### What you will do
Could you print every one of the records below line for line, without changing anything?

### Working data
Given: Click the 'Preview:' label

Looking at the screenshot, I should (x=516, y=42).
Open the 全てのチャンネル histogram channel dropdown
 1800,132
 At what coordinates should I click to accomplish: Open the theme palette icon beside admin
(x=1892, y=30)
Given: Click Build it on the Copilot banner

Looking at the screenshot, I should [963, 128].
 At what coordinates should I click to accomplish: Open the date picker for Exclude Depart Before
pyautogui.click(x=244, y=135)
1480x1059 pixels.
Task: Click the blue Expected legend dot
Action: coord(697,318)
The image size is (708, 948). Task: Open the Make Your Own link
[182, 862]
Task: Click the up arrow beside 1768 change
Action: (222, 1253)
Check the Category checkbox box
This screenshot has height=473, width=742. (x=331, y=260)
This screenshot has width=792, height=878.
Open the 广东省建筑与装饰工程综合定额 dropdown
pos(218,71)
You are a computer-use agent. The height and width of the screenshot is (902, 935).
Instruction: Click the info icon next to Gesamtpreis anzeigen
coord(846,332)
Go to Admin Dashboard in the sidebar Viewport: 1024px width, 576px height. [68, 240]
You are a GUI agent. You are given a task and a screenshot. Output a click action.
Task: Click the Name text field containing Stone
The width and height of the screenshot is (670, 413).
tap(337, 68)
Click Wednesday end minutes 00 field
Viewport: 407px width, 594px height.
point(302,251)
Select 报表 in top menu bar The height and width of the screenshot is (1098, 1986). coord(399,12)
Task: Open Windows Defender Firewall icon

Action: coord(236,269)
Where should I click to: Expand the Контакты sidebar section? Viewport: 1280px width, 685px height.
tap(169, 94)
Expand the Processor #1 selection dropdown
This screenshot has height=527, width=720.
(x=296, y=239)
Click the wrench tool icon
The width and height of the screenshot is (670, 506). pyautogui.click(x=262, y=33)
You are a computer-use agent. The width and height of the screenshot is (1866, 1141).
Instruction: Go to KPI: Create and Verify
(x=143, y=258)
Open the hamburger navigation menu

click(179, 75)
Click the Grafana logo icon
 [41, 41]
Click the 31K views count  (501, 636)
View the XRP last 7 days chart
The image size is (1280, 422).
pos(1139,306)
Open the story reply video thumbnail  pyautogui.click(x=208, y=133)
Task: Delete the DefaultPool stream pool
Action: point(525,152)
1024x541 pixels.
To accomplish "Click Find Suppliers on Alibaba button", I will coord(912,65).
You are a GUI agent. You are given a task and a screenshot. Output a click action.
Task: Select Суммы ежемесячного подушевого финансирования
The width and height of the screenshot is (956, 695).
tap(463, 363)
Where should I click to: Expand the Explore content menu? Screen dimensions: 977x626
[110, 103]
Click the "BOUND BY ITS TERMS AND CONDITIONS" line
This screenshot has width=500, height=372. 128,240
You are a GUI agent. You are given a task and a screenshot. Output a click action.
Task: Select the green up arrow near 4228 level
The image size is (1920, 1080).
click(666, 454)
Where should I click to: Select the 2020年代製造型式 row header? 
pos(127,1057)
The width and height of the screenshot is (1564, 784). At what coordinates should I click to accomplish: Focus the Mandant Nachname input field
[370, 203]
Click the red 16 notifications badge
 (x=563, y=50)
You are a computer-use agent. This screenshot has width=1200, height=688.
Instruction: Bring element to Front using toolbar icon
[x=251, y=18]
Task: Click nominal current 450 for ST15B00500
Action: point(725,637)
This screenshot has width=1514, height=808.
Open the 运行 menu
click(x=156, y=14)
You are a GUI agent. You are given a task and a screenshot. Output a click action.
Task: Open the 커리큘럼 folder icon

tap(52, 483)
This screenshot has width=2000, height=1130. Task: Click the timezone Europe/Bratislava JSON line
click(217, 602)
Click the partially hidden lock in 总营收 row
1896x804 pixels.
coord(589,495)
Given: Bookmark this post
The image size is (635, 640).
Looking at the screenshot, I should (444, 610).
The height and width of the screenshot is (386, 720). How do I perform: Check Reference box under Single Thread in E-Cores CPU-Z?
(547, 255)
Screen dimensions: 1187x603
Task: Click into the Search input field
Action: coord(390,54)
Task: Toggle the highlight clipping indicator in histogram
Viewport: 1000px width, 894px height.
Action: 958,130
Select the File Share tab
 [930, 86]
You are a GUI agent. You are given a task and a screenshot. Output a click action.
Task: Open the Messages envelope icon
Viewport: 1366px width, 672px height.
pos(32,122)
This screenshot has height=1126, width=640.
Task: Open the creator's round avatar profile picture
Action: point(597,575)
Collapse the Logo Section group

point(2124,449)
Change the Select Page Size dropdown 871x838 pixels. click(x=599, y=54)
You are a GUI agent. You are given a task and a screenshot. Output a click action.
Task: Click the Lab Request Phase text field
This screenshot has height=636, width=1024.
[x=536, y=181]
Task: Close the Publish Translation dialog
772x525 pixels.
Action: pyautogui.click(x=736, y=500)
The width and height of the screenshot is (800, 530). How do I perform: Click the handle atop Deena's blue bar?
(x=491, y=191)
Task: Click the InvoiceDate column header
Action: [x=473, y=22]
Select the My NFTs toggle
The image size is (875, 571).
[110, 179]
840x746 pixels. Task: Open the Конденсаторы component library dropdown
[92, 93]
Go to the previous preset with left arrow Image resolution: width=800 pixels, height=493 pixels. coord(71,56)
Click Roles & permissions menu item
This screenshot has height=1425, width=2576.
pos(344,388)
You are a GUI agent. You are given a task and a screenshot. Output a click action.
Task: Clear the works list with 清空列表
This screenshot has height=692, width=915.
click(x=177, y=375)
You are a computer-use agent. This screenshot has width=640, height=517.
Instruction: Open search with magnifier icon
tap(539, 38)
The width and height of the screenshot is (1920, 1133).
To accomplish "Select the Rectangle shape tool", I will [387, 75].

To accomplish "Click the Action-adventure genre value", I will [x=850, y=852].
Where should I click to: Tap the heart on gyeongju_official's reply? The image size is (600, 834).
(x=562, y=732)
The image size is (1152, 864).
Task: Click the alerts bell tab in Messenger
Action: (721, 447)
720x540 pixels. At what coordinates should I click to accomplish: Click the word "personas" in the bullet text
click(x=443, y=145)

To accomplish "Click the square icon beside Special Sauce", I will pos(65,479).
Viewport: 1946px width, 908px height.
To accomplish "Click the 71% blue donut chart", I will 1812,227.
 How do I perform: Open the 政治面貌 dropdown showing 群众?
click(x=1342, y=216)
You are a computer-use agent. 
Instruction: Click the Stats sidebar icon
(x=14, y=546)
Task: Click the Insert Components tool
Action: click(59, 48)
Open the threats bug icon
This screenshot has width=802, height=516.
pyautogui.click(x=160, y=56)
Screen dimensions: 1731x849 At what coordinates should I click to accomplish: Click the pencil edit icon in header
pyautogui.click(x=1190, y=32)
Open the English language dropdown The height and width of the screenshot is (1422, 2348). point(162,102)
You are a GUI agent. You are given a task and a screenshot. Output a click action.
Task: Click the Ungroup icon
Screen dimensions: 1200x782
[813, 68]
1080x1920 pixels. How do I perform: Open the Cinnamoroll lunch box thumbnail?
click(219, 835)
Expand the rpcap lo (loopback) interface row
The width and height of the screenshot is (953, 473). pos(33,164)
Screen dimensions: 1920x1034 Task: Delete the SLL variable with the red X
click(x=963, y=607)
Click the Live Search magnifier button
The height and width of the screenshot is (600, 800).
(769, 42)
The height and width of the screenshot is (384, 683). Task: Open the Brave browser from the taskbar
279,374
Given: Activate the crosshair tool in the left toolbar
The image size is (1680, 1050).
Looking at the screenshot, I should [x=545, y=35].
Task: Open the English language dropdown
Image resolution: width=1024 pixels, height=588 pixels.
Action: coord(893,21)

### Completed task
Given: Click the 'Preview:' label

Looking at the screenshot, I should (x=516, y=42).
Open the 全てのチャンネル histogram channel dropdown
 1800,132
 At what coordinates should I click to accomplish: Open the theme palette icon beside admin
(x=1892, y=30)
Given: Click Build it on the Copilot banner

Looking at the screenshot, I should [963, 128].
 At what coordinates should I click to accomplish: Open the date picker for Exclude Depart Before
pyautogui.click(x=244, y=135)
1480x1059 pixels.
Task: Click the blue Expected legend dot
Action: coord(697,318)
The image size is (708, 948). Task: Open the Make Your Own link
[182, 862]
Task: Click the up arrow beside 1768 change
Action: (222, 1253)
Check the Category checkbox box
This screenshot has height=473, width=742. (x=331, y=260)
This screenshot has width=792, height=878.
Open the 广东省建筑与装饰工程综合定额 dropdown
pos(218,71)
You are a computer-use agent. The height and width of the screenshot is (902, 935).
Instruction: Click the info icon next to Gesamtpreis anzeigen
coord(846,332)
Go to Admin Dashboard in the sidebar Viewport: 1024px width, 576px height. [68, 240]
You are a GUI agent. You are given a task and a screenshot. Output a click action.
Task: Click the Name text field containing Stone
The width and height of the screenshot is (670, 413).
tap(337, 68)
Click Wednesday end minutes 00 field
Viewport: 407px width, 594px height.
point(302,251)
Select 报表 in top menu bar The height and width of the screenshot is (1098, 1986). coord(399,12)
Task: Open Windows Defender Firewall icon

Action: coord(236,269)
Where should I click to: Expand the Контакты sidebar section? Viewport: 1280px width, 685px height.
tap(169, 94)
Expand the Processor #1 selection dropdown
This screenshot has height=527, width=720.
(x=296, y=239)
Click the wrench tool icon
The width and height of the screenshot is (670, 506). pyautogui.click(x=262, y=33)
You are a computer-use agent. The width and height of the screenshot is (1866, 1141).
Instruction: Go to KPI: Create and Verify
(x=143, y=258)
Open the hamburger navigation menu

click(179, 75)
Click the Grafana logo icon
 [41, 41]
Click the 31K views count  (501, 636)
View the XRP last 7 days chart
The image size is (1280, 422).
pos(1139,306)
Open the story reply video thumbnail  pyautogui.click(x=208, y=133)
Task: Delete the DefaultPool stream pool
Action: point(525,152)
1024x541 pixels.
To accomplish "Click Find Suppliers on Alibaba button", I will coord(912,65).
You are a GUI agent. You are given a task and a screenshot. Output a click action.
Task: Select Суммы ежемесячного подушевого финансирования
The width and height of the screenshot is (956, 695).
tap(463, 363)
Where should I click to: Expand the Explore content menu? Screen dimensions: 977x626
[110, 103]
Click the "BOUND BY ITS TERMS AND CONDITIONS" line
This screenshot has width=500, height=372. 128,240
You are a GUI agent. You are given a task and a screenshot. Output a click action.
Task: Select the green up arrow near 4228 level
The image size is (1920, 1080).
click(666, 454)
Where should I click to: Select the 2020年代製造型式 row header? 
pos(127,1057)
The width and height of the screenshot is (1564, 784). At what coordinates should I click to accomplish: Focus the Mandant Nachname input field
[370, 203]
Click the red 16 notifications badge
 (x=563, y=50)
You are a computer-use agent. This screenshot has width=1200, height=688.
Instruction: Bring element to Front using toolbar icon
[x=251, y=18]
Task: Click nominal current 450 for ST15B00500
Action: point(725,637)
This screenshot has width=1514, height=808.
Open the 运行 menu
click(x=156, y=14)
You are a GUI agent. You are given a task and a screenshot. Output a click action.
Task: Open the 커리큘럼 folder icon

tap(52, 483)
This screenshot has width=2000, height=1130. Task: Click the timezone Europe/Bratislava JSON line
click(217, 602)
Click the partially hidden lock in 总营收 row
1896x804 pixels.
coord(589,495)
Given: Bookmark this post
The image size is (635, 640).
Looking at the screenshot, I should (444, 610).
The height and width of the screenshot is (386, 720). How do I perform: Check Reference box under Single Thread in E-Cores CPU-Z?
(547, 255)
Screen dimensions: 1187x603
Task: Click into the Search input field
Action: coord(390,54)
Task: Toggle the highlight clipping indicator in histogram
Viewport: 1000px width, 894px height.
Action: 958,130
Select the File Share tab
 [930, 86]
You are a GUI agent. You are given a task and a screenshot. Output a click action.
Task: Open the Messages envelope icon
Viewport: 1366px width, 672px height.
pos(32,122)
This screenshot has height=1126, width=640.
Task: Open the creator's round avatar profile picture
Action: point(597,575)
Collapse the Logo Section group

point(2124,449)
Change the Select Page Size dropdown 871x838 pixels. click(x=599, y=54)
You are a GUI agent. You are given a task and a screenshot. Output a click action.
Task: Click the Lab Request Phase text field
This screenshot has height=636, width=1024.
[x=536, y=181]
Task: Close the Publish Translation dialog
772x525 pixels.
Action: pyautogui.click(x=736, y=500)
The width and height of the screenshot is (800, 530). How do I perform: Click the handle atop Deena's blue bar?
(x=491, y=191)
Task: Click the InvoiceDate column header
Action: [x=473, y=22]
Select the My NFTs toggle
The image size is (875, 571).
[110, 179]
840x746 pixels. Task: Open the Конденсаторы component library dropdown
[92, 93]
Go to the previous preset with left arrow Image resolution: width=800 pixels, height=493 pixels. coord(71,56)
Click Roles & permissions menu item
This screenshot has height=1425, width=2576.
pos(344,388)
You are a GUI agent. You are given a task and a screenshot. Output a click action.
Task: Clear the works list with 清空列表
This screenshot has height=692, width=915.
click(x=177, y=375)
You are a computer-use agent. This screenshot has width=640, height=517.
Instruction: Open search with magnifier icon
tap(539, 38)
The width and height of the screenshot is (1920, 1133).
To accomplish "Select the Rectangle shape tool", I will [387, 75].

To accomplish "Click the Action-adventure genre value", I will [x=850, y=852].
Where should I click to: Tap the heart on gyeongju_official's reply? The image size is (600, 834).
(x=562, y=732)
The image size is (1152, 864).
Task: Click the alerts bell tab in Messenger
Action: (721, 447)
720x540 pixels. At what coordinates should I click to accomplish: Click the word "personas" in the bullet text
click(x=443, y=145)

To accomplish "Click the square icon beside Special Sauce", I will pos(65,479).
Viewport: 1946px width, 908px height.
To accomplish "Click the 71% blue donut chart", I will 1812,227.
 How do I perform: Open the 政治面貌 dropdown showing 群众?
click(x=1342, y=216)
You are a computer-use agent. 
Instruction: Click the Stats sidebar icon
(x=14, y=546)
Task: Click the Insert Components tool
Action: click(59, 48)
Open the threats bug icon
This screenshot has width=802, height=516.
pyautogui.click(x=160, y=56)
Screen dimensions: 1731x849 At what coordinates should I click to accomplish: Click the pencil edit icon in header
pyautogui.click(x=1190, y=32)
Open the English language dropdown The height and width of the screenshot is (1422, 2348). point(162,102)
You are a GUI agent. You are given a task and a screenshot. Output a click action.
Task: Click the Ungroup icon
Screen dimensions: 1200x782
[813, 68]
1080x1920 pixels. How do I perform: Open the Cinnamoroll lunch box thumbnail?
click(219, 835)
Expand the rpcap lo (loopback) interface row
The width and height of the screenshot is (953, 473). pos(33,164)
Screen dimensions: 1920x1034 Task: Delete the SLL variable with the red X
click(x=963, y=607)
Click the Live Search magnifier button
The height and width of the screenshot is (600, 800).
(769, 42)
The height and width of the screenshot is (384, 683). Task: Open the Brave browser from the taskbar
279,374
Given: Activate the crosshair tool in the left toolbar
The image size is (1680, 1050).
Looking at the screenshot, I should [x=545, y=35].
Task: Open the English language dropdown
Image resolution: width=1024 pixels, height=588 pixels.
Action: coord(893,21)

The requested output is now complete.